The words leave me sharp and fast, and Uncle’s gaze sharpens, pale blue locking on me like a knife pressed to my throat. “That’s exactly what I want. That is how the best hunters are forged.”
Elias doesn’t speak still, but I can feel the anger rolling off him, the way he shifts his weight in the chair like it takes everything he has not to leap across the table.
I know we don’t have long until he does exactly that.
Dante flicks his eyes toward me again, the faintest twitch of a warning to the knitting of his brow before he drops his features back into that perfect blank mask.

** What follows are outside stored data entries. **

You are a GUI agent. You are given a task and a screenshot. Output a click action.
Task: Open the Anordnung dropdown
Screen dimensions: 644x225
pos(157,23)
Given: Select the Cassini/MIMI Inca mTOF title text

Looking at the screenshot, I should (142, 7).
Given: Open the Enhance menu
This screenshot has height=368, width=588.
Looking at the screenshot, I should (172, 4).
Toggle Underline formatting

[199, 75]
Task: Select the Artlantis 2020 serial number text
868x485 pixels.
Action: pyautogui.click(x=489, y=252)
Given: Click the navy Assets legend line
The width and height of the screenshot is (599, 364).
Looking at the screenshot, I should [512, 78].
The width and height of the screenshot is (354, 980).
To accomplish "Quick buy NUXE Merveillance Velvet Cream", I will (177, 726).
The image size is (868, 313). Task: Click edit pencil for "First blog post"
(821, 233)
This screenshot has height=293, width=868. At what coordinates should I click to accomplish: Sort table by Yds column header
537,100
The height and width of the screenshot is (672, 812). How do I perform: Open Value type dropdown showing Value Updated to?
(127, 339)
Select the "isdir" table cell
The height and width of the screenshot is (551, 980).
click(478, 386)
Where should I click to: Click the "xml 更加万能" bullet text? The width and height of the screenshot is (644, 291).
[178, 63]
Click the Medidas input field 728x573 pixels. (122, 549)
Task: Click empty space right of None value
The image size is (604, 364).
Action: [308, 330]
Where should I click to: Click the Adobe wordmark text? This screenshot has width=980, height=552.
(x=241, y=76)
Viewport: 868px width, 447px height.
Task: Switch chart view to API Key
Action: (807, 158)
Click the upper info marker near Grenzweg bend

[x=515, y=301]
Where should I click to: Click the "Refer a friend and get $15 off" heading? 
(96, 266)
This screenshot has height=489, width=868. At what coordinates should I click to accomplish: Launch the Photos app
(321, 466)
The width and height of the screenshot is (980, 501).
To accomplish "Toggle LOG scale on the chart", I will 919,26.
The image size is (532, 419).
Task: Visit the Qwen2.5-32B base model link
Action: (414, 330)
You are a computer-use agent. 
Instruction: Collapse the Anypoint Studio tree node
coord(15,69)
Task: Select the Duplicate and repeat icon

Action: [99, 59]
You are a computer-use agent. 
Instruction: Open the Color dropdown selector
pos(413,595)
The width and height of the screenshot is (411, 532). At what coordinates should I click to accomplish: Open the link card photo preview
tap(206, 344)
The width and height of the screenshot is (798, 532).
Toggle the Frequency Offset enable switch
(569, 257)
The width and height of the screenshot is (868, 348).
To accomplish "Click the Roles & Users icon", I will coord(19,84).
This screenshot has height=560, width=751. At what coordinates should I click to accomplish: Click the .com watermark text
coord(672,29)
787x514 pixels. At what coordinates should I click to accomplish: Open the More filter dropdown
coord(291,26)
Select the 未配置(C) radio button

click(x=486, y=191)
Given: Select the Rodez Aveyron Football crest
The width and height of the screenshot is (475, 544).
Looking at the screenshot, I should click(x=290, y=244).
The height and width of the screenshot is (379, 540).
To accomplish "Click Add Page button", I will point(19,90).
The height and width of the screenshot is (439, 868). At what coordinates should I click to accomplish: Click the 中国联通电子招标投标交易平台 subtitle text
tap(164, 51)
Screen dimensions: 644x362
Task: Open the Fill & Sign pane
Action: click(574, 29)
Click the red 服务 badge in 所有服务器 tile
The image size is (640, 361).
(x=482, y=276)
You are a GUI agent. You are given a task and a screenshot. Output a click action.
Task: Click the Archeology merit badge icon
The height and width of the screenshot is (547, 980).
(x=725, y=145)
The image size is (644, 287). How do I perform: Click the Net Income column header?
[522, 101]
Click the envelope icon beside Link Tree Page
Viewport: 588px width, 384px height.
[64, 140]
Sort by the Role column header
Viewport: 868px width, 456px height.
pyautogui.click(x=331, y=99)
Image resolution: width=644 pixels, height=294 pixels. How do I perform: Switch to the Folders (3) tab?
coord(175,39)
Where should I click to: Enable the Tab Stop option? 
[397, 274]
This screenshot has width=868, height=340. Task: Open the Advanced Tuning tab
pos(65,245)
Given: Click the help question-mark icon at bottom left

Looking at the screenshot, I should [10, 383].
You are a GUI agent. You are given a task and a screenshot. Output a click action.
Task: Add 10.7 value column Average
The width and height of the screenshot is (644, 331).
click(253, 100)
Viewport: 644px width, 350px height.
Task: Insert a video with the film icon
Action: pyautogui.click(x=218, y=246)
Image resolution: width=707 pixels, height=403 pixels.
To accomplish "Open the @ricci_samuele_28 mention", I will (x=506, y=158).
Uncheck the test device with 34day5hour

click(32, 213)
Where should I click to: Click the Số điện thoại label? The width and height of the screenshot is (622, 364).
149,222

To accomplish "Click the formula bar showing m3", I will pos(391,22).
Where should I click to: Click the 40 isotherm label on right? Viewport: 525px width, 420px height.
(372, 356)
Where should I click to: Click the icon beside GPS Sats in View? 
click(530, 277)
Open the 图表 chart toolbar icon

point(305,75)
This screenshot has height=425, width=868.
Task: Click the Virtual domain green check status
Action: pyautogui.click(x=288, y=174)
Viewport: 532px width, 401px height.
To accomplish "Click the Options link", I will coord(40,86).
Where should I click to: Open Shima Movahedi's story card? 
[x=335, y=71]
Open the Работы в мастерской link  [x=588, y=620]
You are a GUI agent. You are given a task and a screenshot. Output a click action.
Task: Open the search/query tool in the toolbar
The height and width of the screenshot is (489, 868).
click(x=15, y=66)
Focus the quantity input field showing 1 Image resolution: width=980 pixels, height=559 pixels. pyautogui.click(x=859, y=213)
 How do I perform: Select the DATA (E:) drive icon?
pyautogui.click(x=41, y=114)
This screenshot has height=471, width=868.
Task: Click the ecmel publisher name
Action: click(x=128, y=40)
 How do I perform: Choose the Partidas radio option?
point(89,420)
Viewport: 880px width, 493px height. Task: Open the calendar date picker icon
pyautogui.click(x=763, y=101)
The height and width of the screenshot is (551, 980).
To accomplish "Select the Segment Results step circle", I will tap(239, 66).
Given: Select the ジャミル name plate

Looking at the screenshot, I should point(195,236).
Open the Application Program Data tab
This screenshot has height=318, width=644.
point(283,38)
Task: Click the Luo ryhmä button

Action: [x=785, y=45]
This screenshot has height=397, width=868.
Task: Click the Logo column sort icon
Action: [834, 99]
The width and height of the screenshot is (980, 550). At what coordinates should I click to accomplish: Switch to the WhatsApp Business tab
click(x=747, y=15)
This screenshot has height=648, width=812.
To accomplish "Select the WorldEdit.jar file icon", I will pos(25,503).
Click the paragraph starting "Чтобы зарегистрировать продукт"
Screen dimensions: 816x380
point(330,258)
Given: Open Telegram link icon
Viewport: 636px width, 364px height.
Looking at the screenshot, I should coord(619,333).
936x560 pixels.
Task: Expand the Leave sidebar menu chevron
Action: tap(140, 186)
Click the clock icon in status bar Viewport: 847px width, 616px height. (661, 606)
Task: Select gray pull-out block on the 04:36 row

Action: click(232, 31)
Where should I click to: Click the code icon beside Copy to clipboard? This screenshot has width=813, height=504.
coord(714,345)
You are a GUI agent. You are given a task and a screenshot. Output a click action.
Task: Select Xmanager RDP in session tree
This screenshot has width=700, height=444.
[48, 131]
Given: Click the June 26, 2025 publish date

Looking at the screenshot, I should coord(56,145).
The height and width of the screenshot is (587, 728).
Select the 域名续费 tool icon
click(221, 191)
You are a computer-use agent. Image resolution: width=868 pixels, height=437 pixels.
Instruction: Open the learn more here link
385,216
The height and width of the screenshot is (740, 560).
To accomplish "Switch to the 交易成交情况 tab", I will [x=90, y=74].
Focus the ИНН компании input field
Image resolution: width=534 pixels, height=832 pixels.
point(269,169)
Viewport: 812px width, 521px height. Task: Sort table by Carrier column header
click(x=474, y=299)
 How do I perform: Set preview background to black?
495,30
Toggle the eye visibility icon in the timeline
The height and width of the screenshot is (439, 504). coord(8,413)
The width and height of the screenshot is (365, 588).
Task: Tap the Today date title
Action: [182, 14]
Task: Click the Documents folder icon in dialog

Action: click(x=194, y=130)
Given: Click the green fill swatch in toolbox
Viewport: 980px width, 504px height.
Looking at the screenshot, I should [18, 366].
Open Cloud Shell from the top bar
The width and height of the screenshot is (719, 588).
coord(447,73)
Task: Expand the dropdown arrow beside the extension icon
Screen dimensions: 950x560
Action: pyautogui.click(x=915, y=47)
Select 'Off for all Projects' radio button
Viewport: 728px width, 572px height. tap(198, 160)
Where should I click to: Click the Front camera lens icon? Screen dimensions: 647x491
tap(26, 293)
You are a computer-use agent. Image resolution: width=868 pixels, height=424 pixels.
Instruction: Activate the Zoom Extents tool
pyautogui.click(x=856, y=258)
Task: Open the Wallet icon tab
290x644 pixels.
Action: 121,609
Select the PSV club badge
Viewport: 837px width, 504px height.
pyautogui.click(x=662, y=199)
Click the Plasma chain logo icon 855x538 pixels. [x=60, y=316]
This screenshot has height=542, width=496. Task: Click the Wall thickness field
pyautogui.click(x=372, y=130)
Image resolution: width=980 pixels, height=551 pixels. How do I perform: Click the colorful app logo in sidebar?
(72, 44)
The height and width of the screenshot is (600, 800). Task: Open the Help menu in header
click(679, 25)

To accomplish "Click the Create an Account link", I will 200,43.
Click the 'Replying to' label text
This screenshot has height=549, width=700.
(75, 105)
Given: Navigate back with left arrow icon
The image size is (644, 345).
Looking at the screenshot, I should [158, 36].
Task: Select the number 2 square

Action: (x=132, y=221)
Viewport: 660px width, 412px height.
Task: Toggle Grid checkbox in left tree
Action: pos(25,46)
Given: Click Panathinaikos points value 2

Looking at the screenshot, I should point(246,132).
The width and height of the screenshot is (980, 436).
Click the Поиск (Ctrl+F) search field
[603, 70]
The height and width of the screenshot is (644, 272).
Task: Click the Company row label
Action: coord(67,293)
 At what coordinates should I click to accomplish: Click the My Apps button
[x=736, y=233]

My fingers flatten against my thighs as I stare back at him. Maybe he’s willing to just sit here and be treated like a dog, but we’re not.
Uncle’s hand drifts almost lazily across the table to the steak knife he used at dinner, drawing my focus back to him. He rolls the handle between his fingers like a man deciding whether to toy with it or drive it straight into flesh, and my pulse jumps.
He’s never laid a hand on us, but the tales of the torture he’s performed on humans and magical species alike isn’t kept a secret.
He leans forward with the knife between his hands now, elbows braced on the table, and his eyes gleam in the light.
“Soft,” he sneers, the word dripping with disdain as he glances between Elias and me. “That’s what you are now. Soft little boys, too fragile to carry the weight of what was done to your mother. She’d be rolling in her grave if she saw what you’ve become.”
The glint of the blade catches the light as it spins between his fingers, casual and cruel. My throat goes dry. He isn’t threatening us outright, but every line of his body screams that he doesn’t need to.
Across the table, Dante’s jaw ticks once as his eyes fall to the knife. His throat bobs and the fear I see radiating in his steeled frame and the vein in his forehead make me wonder if I should have asked more questions when things changed with him.
I told myself I didn’t want to know, but that choice to stay ignorant prevented me from being there for him if something bad happened. The tension vibrating from him tells me that he knows this game–that he knows exactly what it means when his father toys with blades.
The thought makes my empty stomach churn. Could he have hurt his own son?
For the first time tonight, I can’t help but wonder if we’re in over our heads, pushing back when we should have been keeping quiet.
Elias lifts his elbows to brace on the table, his eyes locked on our uncle with a cold, unwavering stare. My hand reaches under the table wanting to try to signal that he needs to remain quiet, but his mouth opens before I can stop him.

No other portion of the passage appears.